To scale up, renewable natural gas would have to compete with natural gas, which is cheap and in excess because of the pipeline boom in places like Appalachia and Texas. Since that’s likely a long way off, Monast said farmers can sell gas back to the grid or sell it for other industrial applications to grow jobs in rural economies. Eventually, she added, it could be used for transportation fuel.

Growing this technology also has to be done with local communities in mind, said Jamie Cole, environmental justice, air, and materials Policy Manager for the North Carolina Conservation Network. Communities have been trying for decades to get agriculture companies and hog farmers to clean up their operations.
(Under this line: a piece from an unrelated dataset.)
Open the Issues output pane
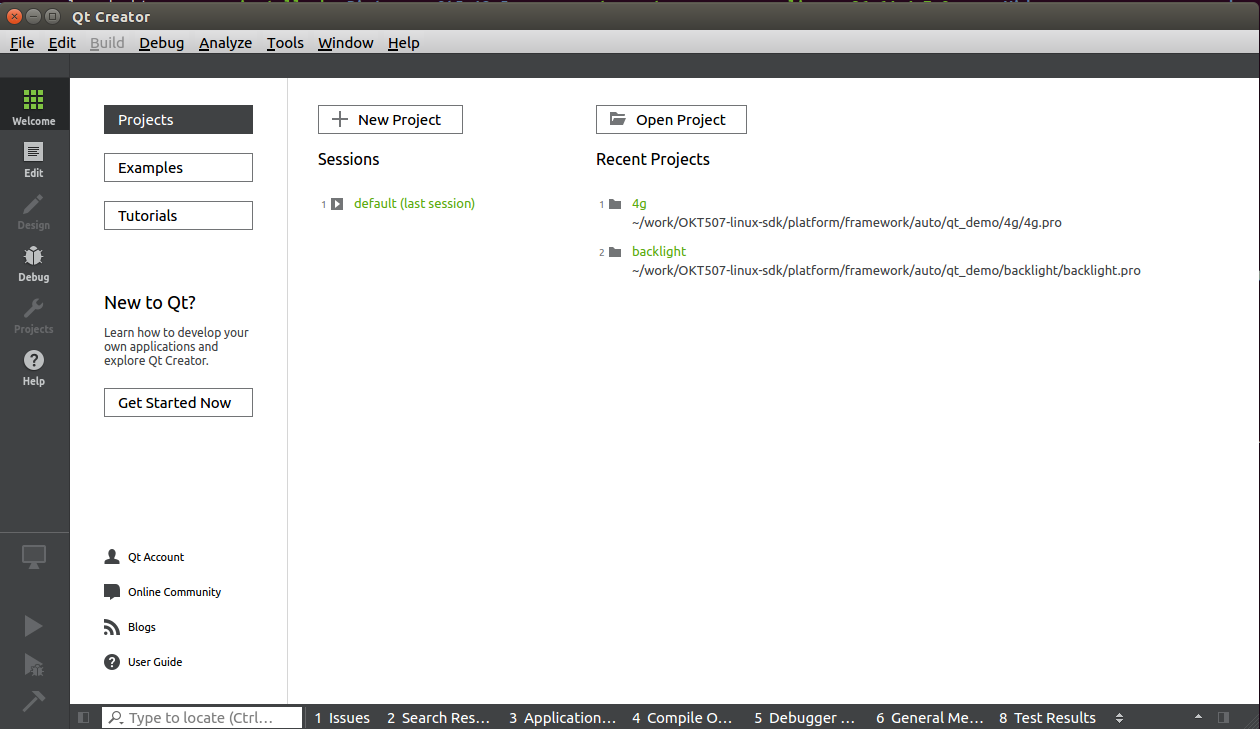Viewport: 1260px width, 729px height. (342, 718)
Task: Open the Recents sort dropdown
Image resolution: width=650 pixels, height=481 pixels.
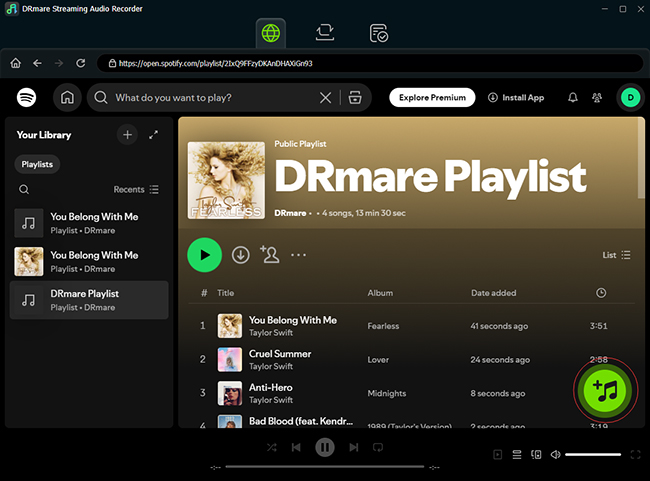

Cole said that these new biogas systems don’t always meet the environmental standards for new technologies as outlined by the state to improve hog farm operations, and communities have little or no say in the changes being made that could affect them.

“No one has a problem with biogas in itself, but it’s being touted as solution that is not really solution dealing with historical trauma of people living near these properties,” Cole said. “Until there’s serious investment in technology to clean up the operations, it’s going to be really hard for communities to accept a technology that falls short of real clean-up and doesn’t give anything back.”

She added that in addition to the digesters, communities want developers to look at other technology to reduce odors and the need for field spraying.

That benefits neighbors as well as farmers. “I’m not an activist, I’m an advocate for better waste management,” Butler said. “I love what I do, I love hog farming. I just think [the industry] can do better and owes that to neighbors and to the state.”